No es sólo una elección. Es la sensación constante de estar siempre a punto de algo que nunca termina de definirse. Una democracia que avanza, sí, pero con pasos prestados, como si aún tuviera que pedir permiso para existir.

La política servil no es un accidente reciente; es una herencia profundamente enquistada. Se manifiesta en discursos que mutan según el auditorio, en lealtades que se alquilan al mejor postor y en una clase dirigente que, más que representar al Pueblo, calcula con frialdad. El poder no se ejerce con convicción, sino con cautela interesada: se mira hacia arriba —hacia los grupos económicos, las encuestas y las presiones externas— antes que hacia el ciudadano común que sigue esperando respuestas concretas.

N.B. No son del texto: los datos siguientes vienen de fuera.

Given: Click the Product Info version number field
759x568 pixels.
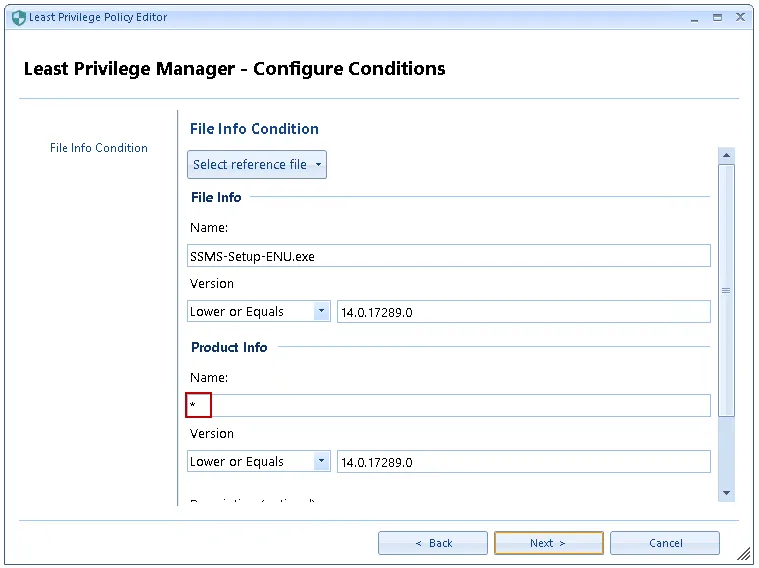Looking at the screenshot, I should [x=523, y=462].
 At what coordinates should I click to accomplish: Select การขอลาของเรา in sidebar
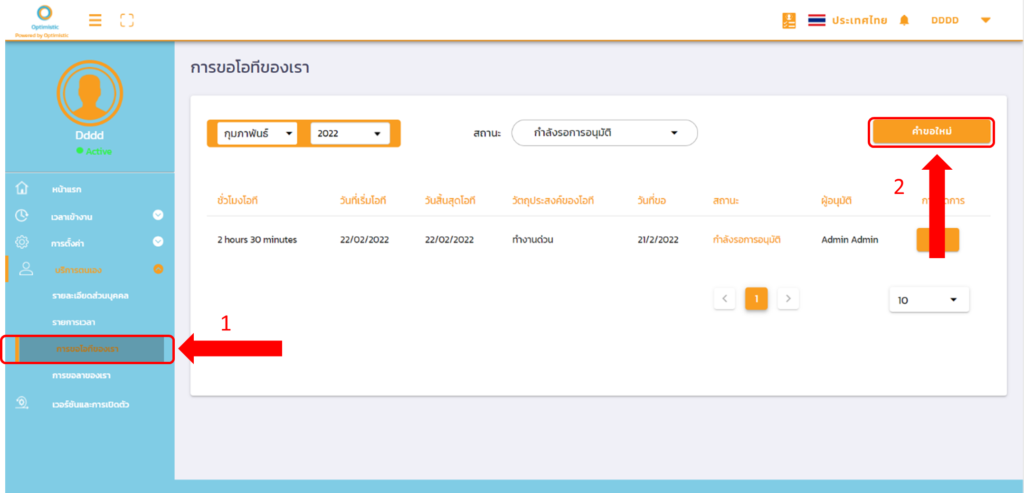81,375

En este escenario, las elecciones no traen esperanza clara, sino una incertidumbre espesa y agotadora. Los candidatos se presentan como soluciones, pero arrastran los mismos vicios estructurales: promesas sin raíz, proyectos sin horizonte e identidades políticas difusas. No hay una verdadera narrativa de país que convoque; sólo fragmentos, discursos rotos y el eterno intento de seducir a todos sin comprometerse con nadie.

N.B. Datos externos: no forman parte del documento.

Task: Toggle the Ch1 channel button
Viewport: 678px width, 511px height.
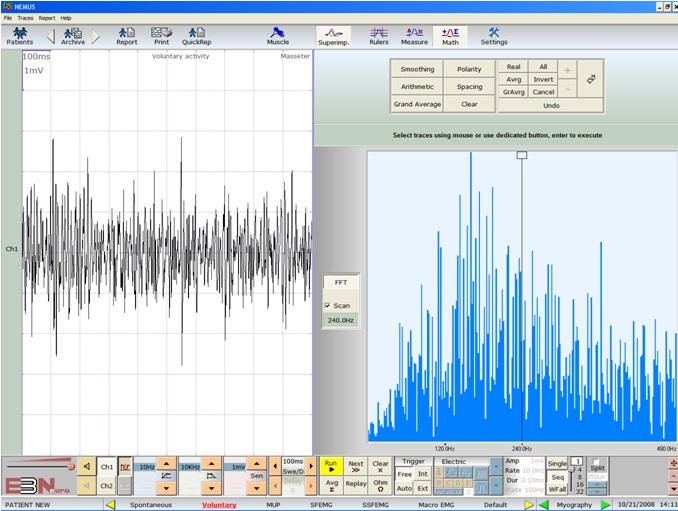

El votante, cansado y desencantado, oscila entre el escepticismo y la resignación. Ya no elige con ilusión, sino con un cálculo defensivo: “el menos malo”, “el que tal vez no sea peor”. Es una forma de supervivencia democrática, pero también el síntoma más doloroso de un desgaste profundo. Cuando la política deja de inspirar y sólo sirve para evitar el desastre inmediato, algo esencial se ha quebrado en el alma colectiva.

Y sin embargo, en medio de esta bruma persistente, late una tensión que viene de los bisabuelos. Porque cada elección, por incierta que sea, sigue siendo una posibilidad de quiebra. El problema es que esa quiebra no llegará desde las élites políticas, demasiado cómodas en su juego de dependencias, sino desde una ciudadanía que aún no ha encontrado el canal para convertir su hartazgo en un proyecto común.

Perú no carece de talento ni de historia. Carece, hoy, de una voluntad política que no se arrodille. Hasta que eso no cambie, cada proceso electoral seguirá sintiéndose igual: como lanzar una moneda al aire en un país que ya no sabe si caerá de pie… o si simplemente seguirá cayendo.